#### EXCERPTED RECORDS
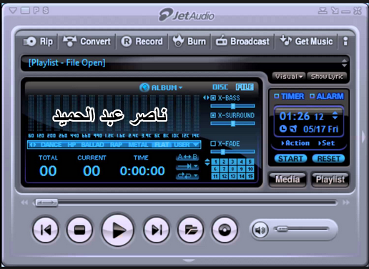Click the timer START button
The height and width of the screenshot is (269, 369).
(x=290, y=159)
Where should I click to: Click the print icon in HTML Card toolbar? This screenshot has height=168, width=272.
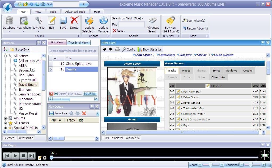tap(117, 49)
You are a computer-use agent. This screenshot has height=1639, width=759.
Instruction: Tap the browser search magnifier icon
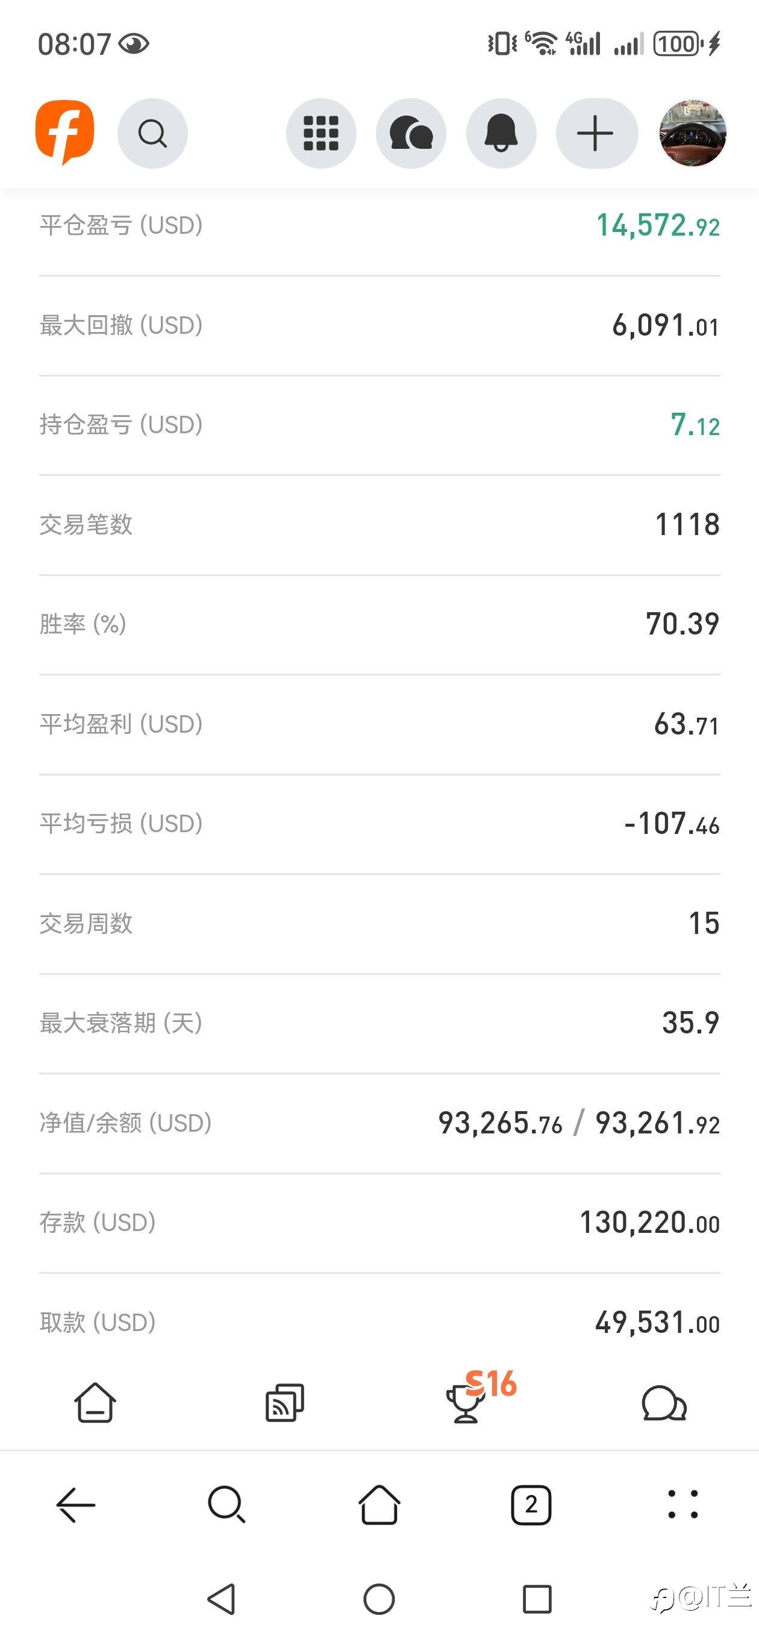tap(227, 1505)
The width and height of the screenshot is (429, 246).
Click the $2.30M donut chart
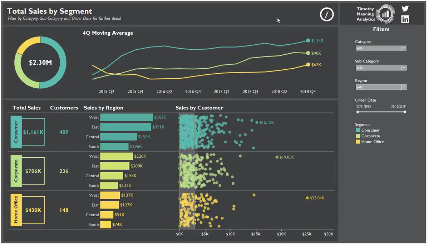pos(40,63)
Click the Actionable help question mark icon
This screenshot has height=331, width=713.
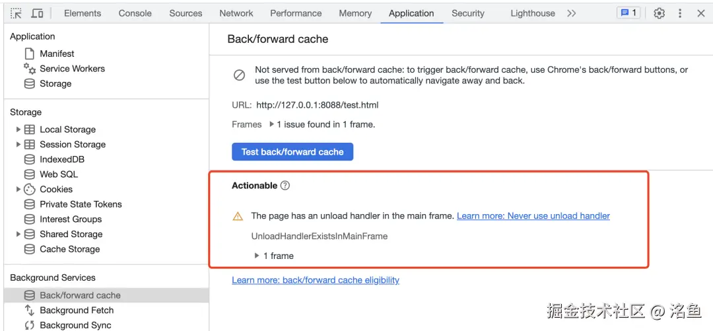click(285, 186)
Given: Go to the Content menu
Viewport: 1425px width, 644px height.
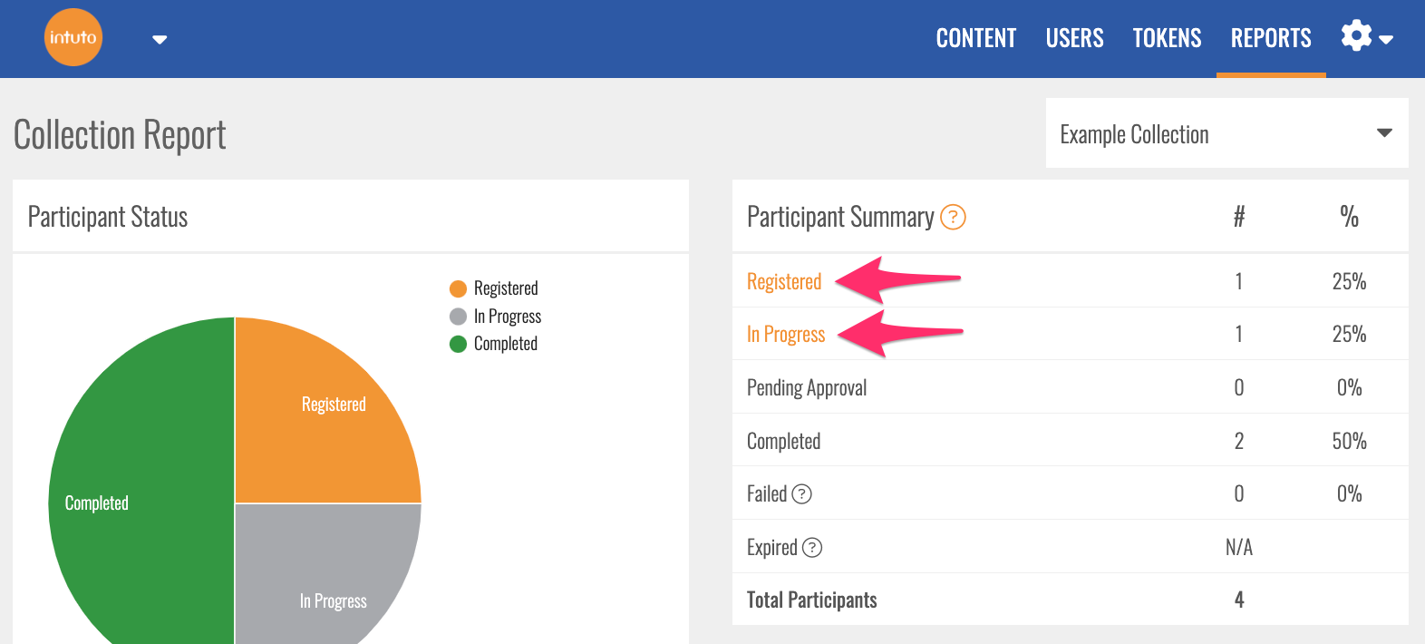Looking at the screenshot, I should point(975,38).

#### WHAT YOU ARE ASKED TO DO
Output exactly the lines from the one that has "Given: Go to the Content menu" through the end of the data. Do not include pictures.

#### SOLUTION
Given: Go to the Content menu
Viewport: 1425px width, 644px height.
Looking at the screenshot, I should point(975,38).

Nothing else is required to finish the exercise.